Collected data:
────────

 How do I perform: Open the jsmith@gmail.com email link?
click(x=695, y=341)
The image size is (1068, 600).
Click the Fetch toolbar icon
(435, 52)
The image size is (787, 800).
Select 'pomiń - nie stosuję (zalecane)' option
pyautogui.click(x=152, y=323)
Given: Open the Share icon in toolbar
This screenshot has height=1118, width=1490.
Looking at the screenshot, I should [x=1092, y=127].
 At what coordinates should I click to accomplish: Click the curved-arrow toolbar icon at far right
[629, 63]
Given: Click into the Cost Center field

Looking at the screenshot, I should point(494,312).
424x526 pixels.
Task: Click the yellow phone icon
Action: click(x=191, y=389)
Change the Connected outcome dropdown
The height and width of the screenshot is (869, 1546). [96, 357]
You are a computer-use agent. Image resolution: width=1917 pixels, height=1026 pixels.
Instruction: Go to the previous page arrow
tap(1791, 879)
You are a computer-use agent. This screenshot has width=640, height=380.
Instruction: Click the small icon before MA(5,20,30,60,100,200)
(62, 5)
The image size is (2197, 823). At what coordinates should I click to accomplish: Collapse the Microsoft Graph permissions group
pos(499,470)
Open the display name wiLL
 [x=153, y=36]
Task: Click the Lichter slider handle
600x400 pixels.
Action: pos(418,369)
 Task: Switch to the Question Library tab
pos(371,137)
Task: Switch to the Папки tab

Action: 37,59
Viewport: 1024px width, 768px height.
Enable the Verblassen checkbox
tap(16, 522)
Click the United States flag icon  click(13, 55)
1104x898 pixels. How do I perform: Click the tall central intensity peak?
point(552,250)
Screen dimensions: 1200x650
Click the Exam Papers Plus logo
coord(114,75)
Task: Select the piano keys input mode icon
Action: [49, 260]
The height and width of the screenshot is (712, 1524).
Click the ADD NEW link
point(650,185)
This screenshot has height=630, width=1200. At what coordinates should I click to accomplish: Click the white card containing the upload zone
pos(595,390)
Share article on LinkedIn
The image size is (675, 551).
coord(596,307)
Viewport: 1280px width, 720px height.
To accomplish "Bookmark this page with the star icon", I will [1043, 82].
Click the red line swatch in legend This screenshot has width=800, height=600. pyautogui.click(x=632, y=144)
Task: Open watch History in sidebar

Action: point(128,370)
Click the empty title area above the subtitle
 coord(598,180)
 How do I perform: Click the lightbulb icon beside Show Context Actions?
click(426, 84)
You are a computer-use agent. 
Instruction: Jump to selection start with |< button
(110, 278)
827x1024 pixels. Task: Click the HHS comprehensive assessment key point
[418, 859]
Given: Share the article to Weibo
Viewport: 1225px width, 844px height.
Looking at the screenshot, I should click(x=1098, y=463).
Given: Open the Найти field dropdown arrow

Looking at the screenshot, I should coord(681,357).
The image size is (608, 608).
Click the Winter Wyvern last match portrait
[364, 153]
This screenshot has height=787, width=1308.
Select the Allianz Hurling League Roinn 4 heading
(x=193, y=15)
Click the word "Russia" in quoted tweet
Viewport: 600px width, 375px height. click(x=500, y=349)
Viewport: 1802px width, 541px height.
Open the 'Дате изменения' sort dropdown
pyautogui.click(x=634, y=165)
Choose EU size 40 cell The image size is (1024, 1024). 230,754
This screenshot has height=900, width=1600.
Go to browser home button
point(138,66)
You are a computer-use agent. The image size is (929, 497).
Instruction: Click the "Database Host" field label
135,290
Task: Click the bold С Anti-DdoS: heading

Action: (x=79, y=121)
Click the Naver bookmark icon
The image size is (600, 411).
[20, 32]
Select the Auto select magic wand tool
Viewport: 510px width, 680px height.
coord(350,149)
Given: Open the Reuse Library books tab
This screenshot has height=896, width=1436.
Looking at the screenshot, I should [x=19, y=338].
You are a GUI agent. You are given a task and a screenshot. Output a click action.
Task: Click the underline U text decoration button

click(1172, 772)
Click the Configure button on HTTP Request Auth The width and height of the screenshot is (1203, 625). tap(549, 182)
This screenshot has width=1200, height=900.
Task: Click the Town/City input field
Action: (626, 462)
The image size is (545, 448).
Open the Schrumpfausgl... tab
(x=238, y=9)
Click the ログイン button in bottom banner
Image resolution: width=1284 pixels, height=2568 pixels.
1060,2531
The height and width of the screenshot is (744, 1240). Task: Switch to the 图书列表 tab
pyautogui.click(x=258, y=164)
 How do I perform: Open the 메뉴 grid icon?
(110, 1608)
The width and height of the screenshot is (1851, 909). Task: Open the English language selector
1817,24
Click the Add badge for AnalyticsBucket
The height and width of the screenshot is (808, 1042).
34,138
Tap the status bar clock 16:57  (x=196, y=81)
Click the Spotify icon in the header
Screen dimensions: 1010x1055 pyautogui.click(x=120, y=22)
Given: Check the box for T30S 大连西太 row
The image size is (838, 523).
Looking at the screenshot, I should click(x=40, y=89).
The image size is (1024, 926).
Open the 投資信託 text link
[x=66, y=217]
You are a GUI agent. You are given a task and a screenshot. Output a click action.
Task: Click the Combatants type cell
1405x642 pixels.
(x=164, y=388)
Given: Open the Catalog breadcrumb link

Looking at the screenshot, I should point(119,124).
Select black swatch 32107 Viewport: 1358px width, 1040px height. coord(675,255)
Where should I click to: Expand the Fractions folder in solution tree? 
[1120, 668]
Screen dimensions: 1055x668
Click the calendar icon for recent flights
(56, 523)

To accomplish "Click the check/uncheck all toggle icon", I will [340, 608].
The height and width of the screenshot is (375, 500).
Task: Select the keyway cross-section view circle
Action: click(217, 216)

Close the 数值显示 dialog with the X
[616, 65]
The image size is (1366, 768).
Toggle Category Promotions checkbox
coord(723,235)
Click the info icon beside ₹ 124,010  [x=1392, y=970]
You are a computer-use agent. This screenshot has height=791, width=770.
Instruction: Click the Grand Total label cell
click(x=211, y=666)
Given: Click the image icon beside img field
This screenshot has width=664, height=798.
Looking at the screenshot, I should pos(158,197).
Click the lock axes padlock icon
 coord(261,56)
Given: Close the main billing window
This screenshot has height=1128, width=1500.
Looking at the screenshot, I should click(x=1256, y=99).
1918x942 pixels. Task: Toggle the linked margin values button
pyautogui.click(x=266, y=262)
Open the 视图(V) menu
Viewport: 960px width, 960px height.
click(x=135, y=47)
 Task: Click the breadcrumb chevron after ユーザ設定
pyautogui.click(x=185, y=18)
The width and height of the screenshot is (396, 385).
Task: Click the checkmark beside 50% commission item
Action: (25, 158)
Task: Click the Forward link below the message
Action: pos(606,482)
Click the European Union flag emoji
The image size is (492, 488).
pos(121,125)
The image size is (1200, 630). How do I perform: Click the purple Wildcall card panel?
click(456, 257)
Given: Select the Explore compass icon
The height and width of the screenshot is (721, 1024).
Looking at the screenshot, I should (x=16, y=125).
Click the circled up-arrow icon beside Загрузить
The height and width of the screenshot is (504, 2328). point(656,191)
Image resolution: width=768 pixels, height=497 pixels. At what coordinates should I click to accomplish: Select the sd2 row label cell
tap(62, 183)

────────

WHAT THIS TASK INVOLVES:
A verbatim repeat of all the entries above is the required answer.

WRITTEN RESPONSE:
 How do I perform: Open the jsmith@gmail.com email link?
click(x=695, y=341)
The image size is (1068, 600).
Click the Fetch toolbar icon
(435, 52)
The image size is (787, 800).
Select 'pomiń - nie stosuję (zalecane)' option
pyautogui.click(x=152, y=323)
Given: Open the Share icon in toolbar
This screenshot has height=1118, width=1490.
Looking at the screenshot, I should [x=1092, y=127].
 At what coordinates should I click to accomplish: Click the curved-arrow toolbar icon at far right
[629, 63]
Given: Click into the Cost Center field

Looking at the screenshot, I should point(494,312).
424x526 pixels.
Task: Click the yellow phone icon
Action: click(x=191, y=389)
Change the Connected outcome dropdown
The height and width of the screenshot is (869, 1546). [96, 357]
You are a computer-use agent. Image resolution: width=1917 pixels, height=1026 pixels.
Instruction: Go to the previous page arrow
tap(1791, 879)
You are a computer-use agent. This screenshot has width=640, height=380.
Instruction: Click the small icon before MA(5,20,30,60,100,200)
(62, 5)
The image size is (2197, 823). At what coordinates should I click to accomplish: Collapse the Microsoft Graph permissions group
pos(499,470)
Open the display name wiLL
 [x=153, y=36]
Task: Click the Lichter slider handle
600x400 pixels.
Action: pos(418,369)
 Task: Switch to the Question Library tab
pos(371,137)
Task: Switch to the Папки tab

Action: 37,59
Viewport: 1024px width, 768px height.
Enable the Verblassen checkbox
tap(16, 522)
Click the United States flag icon  click(13, 55)
1104x898 pixels. How do I perform: Click the tall central intensity peak?
point(552,250)
Screen dimensions: 1200x650
Click the Exam Papers Plus logo
coord(114,75)
Task: Select the piano keys input mode icon
Action: [49, 260]
The height and width of the screenshot is (712, 1524).
Click the ADD NEW link
point(650,185)
This screenshot has height=630, width=1200. At what coordinates should I click to accomplish: Click the white card containing the upload zone
pos(595,390)
Share article on LinkedIn
The image size is (675, 551).
coord(596,307)
Viewport: 1280px width, 720px height.
To accomplish "Bookmark this page with the star icon", I will [1043, 82].
Click the red line swatch in legend This screenshot has width=800, height=600. pyautogui.click(x=632, y=144)
Task: Open watch History in sidebar

Action: point(128,370)
Click the empty title area above the subtitle
 coord(598,180)
 How do I perform: Click the lightbulb icon beside Show Context Actions?
click(426, 84)
You are a computer-use agent. 
Instruction: Jump to selection start with |< button
(110, 278)
827x1024 pixels. Task: Click the HHS comprehensive assessment key point
[418, 859]
Given: Share the article to Weibo
Viewport: 1225px width, 844px height.
Looking at the screenshot, I should click(x=1098, y=463).
Given: Open the Найти field dropdown arrow

Looking at the screenshot, I should coord(681,357).
The image size is (608, 608).
Click the Winter Wyvern last match portrait
[364, 153]
This screenshot has height=787, width=1308.
Select the Allianz Hurling League Roinn 4 heading
(x=193, y=15)
Click the word "Russia" in quoted tweet
Viewport: 600px width, 375px height. click(x=500, y=349)
Viewport: 1802px width, 541px height.
Open the 'Дате изменения' sort dropdown
pyautogui.click(x=634, y=165)
Choose EU size 40 cell The image size is (1024, 1024). 230,754
This screenshot has height=900, width=1600.
Go to browser home button
point(138,66)
You are a computer-use agent. The image size is (929, 497).
Instruction: Click the "Database Host" field label
135,290
Task: Click the bold С Anti-DdoS: heading

Action: (x=79, y=121)
Click the Naver bookmark icon
The image size is (600, 411).
[20, 32]
Select the Auto select magic wand tool
Viewport: 510px width, 680px height.
coord(350,149)
Given: Open the Reuse Library books tab
This screenshot has height=896, width=1436.
Looking at the screenshot, I should [x=19, y=338].
You are a GUI agent. You are given a task and a screenshot. Output a click action.
Task: Click the underline U text decoration button

click(1172, 772)
Click the Configure button on HTTP Request Auth The width and height of the screenshot is (1203, 625). tap(549, 182)
This screenshot has width=1200, height=900.
Task: Click the Town/City input field
Action: (626, 462)
The image size is (545, 448).
Open the Schrumpfausgl... tab
(x=238, y=9)
Click the ログイン button in bottom banner
Image resolution: width=1284 pixels, height=2568 pixels.
1060,2531
The height and width of the screenshot is (744, 1240). Task: Switch to the 图书列表 tab
pyautogui.click(x=258, y=164)
 How do I perform: Open the 메뉴 grid icon?
(110, 1608)
The width and height of the screenshot is (1851, 909). Task: Open the English language selector
1817,24
Click the Add badge for AnalyticsBucket
The height and width of the screenshot is (808, 1042).
34,138
Tap the status bar clock 16:57  (x=196, y=81)
Click the Spotify icon in the header
Screen dimensions: 1010x1055 pyautogui.click(x=120, y=22)
Given: Check the box for T30S 大连西太 row
The image size is (838, 523).
Looking at the screenshot, I should click(x=40, y=89).
The image size is (1024, 926).
Open the 投資信託 text link
[x=66, y=217]
You are a GUI agent. You are given a task and a screenshot. Output a click action.
Task: Click the Combatants type cell
1405x642 pixels.
(x=164, y=388)
Given: Open the Catalog breadcrumb link

Looking at the screenshot, I should point(119,124).
Select black swatch 32107 Viewport: 1358px width, 1040px height. coord(675,255)
Where should I click to: Expand the Fractions folder in solution tree? 
[1120, 668]
Screen dimensions: 1055x668
Click the calendar icon for recent flights
(56, 523)

To accomplish "Click the check/uncheck all toggle icon", I will [340, 608].
The height and width of the screenshot is (375, 500).
Task: Select the keyway cross-section view circle
Action: click(217, 216)

Close the 数值显示 dialog with the X
[616, 65]
The image size is (1366, 768).
Toggle Category Promotions checkbox
coord(723,235)
Click the info icon beside ₹ 124,010  [x=1392, y=970]
You are a computer-use agent. This screenshot has height=791, width=770.
Instruction: Click the Grand Total label cell
click(x=211, y=666)
Given: Click the image icon beside img field
This screenshot has width=664, height=798.
Looking at the screenshot, I should pos(158,197).
Click the lock axes padlock icon
 coord(261,56)
Given: Close the main billing window
This screenshot has height=1128, width=1500.
Looking at the screenshot, I should click(x=1256, y=99).
1918x942 pixels. Task: Toggle the linked margin values button
pyautogui.click(x=266, y=262)
Open the 视图(V) menu
Viewport: 960px width, 960px height.
click(x=135, y=47)
 Task: Click the breadcrumb chevron after ユーザ設定
pyautogui.click(x=185, y=18)
The width and height of the screenshot is (396, 385).
Task: Click the checkmark beside 50% commission item
Action: (25, 158)
Task: Click the Forward link below the message
Action: pos(606,482)
Click the European Union flag emoji
The image size is (492, 488).
pos(121,125)
The image size is (1200, 630). How do I perform: Click the purple Wildcall card panel?
click(456, 257)
Given: Select the Explore compass icon
The height and width of the screenshot is (721, 1024).
Looking at the screenshot, I should (x=16, y=125).
Click the circled up-arrow icon beside Загрузить
The height and width of the screenshot is (504, 2328). point(656,191)
Image resolution: width=768 pixels, height=497 pixels. At what coordinates should I click to accomplish: Select the sd2 row label cell
tap(62, 183)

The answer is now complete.